L’art d’Akino Kondoh résumé en 4 thèmes

Née en 1980 dans la préfecture Chiba, Akino Kondoh est une mangaka pour le moins atypique. Diplômée des beaux-arts en 2003, elle débute le manga quelques années auparavant, en 1998. Pour autant, elle n’est pas connue seulement pour ses bandes dessinées, c’est une artiste touche-à-tout qui s’est illustrée dans des domaines tels que l’animation, la peinture ou encore la sculpture.  Elle a été récompensée par de nombreux prix et a multiplié les expositions (personnelles ou collectives) à travers le monde. Parmi elles, on en retiendra deux proches de chez nous : Hint à Bruxelles en 2007 et VIDEOFORMES 2008 à Clermont-Ferrand en 2008. En 2012, elle a été invitée à Lyon dans le cadre du festival Japan Touch. Elle vit et travaille à New-York depuis 2008.

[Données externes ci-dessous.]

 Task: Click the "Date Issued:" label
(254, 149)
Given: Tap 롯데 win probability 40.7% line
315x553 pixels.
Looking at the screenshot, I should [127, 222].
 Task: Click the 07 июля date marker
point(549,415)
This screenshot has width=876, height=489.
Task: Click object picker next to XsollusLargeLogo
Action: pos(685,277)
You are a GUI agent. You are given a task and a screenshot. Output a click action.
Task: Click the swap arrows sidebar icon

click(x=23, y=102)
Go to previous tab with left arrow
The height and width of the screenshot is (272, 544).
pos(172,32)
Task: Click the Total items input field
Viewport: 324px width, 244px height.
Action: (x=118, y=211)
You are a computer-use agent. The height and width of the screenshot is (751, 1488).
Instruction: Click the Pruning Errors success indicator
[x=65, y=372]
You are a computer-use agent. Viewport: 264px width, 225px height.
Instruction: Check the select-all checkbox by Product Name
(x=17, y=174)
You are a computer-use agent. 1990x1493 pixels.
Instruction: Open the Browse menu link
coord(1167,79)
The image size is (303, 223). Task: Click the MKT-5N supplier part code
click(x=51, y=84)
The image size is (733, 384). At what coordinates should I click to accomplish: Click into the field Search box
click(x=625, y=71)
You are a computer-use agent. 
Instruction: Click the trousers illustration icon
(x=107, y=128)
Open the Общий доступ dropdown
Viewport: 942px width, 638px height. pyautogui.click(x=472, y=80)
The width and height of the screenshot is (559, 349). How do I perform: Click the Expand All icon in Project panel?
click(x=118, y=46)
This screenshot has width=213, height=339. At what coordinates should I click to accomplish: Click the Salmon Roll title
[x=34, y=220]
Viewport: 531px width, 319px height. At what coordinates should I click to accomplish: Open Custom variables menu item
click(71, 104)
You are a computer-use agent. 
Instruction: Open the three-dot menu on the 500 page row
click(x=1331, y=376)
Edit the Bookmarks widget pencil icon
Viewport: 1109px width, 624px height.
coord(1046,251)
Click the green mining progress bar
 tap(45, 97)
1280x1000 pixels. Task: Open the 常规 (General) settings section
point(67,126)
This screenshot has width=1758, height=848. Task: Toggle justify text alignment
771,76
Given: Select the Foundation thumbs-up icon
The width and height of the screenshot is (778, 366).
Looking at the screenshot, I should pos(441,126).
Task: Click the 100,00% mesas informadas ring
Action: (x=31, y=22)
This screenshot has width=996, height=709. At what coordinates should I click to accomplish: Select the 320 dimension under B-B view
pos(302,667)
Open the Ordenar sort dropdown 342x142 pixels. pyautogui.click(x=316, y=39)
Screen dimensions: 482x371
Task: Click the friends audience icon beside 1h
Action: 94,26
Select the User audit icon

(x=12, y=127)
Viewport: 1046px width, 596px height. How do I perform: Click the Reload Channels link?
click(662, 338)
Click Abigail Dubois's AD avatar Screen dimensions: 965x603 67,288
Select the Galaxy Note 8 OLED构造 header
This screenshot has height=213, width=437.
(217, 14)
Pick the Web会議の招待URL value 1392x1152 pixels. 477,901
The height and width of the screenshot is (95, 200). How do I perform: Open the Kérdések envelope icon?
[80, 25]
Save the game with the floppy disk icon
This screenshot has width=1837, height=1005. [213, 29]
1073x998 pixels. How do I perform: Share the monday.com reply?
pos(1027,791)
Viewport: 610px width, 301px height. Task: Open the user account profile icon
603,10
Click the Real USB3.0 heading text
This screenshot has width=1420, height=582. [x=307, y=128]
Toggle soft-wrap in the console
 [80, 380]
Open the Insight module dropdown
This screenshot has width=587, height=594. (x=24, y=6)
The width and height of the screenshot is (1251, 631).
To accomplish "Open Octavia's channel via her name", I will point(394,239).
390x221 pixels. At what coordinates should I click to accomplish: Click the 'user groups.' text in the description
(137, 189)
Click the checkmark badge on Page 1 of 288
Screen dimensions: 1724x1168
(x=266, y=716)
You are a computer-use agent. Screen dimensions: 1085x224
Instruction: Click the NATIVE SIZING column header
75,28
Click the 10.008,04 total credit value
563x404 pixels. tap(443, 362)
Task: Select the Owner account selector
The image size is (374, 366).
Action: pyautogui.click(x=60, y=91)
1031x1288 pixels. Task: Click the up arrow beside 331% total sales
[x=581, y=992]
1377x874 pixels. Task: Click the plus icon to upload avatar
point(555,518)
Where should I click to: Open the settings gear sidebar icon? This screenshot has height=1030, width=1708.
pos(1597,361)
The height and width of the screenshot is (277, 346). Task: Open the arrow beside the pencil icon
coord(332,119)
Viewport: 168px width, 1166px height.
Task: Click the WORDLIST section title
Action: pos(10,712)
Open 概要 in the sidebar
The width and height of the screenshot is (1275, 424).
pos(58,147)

En France, trois mangas d’Akino Kondoh sont publiés par Le lézard noir. Le premier, Eiko, est sorti en novembre 2006. Il est composé de sept nouvelles datant de 1998 à 2002. Les insectes en moi, le second, est disponible depuis octobre 2009. Il compte quant à lui neuf histoires toutes publiées entre 2000 et 2004. Pour finir, Chroniques new-yorkaises a été mis en vente en août 2016, après une prépublication dans le journal Libération. Il compte 70 chapitres diffusés de 2012 à 2015 sur internet, ainsi qu’une histoire inédite en deux parties, servant de prologue et d’épilogue. Toujours chez Le lézard noir, en 2011 sort la première anthologie du magazine Ax. On y trouve une illustration d’Akino Kondoh en guise de couverture. Deux nouvelles de l’auteure sont également présentes dans le recueil, mais celles-ci ne sont pas inédites puisqu’elles étaient déjà disponibles dans Les insectes en moi.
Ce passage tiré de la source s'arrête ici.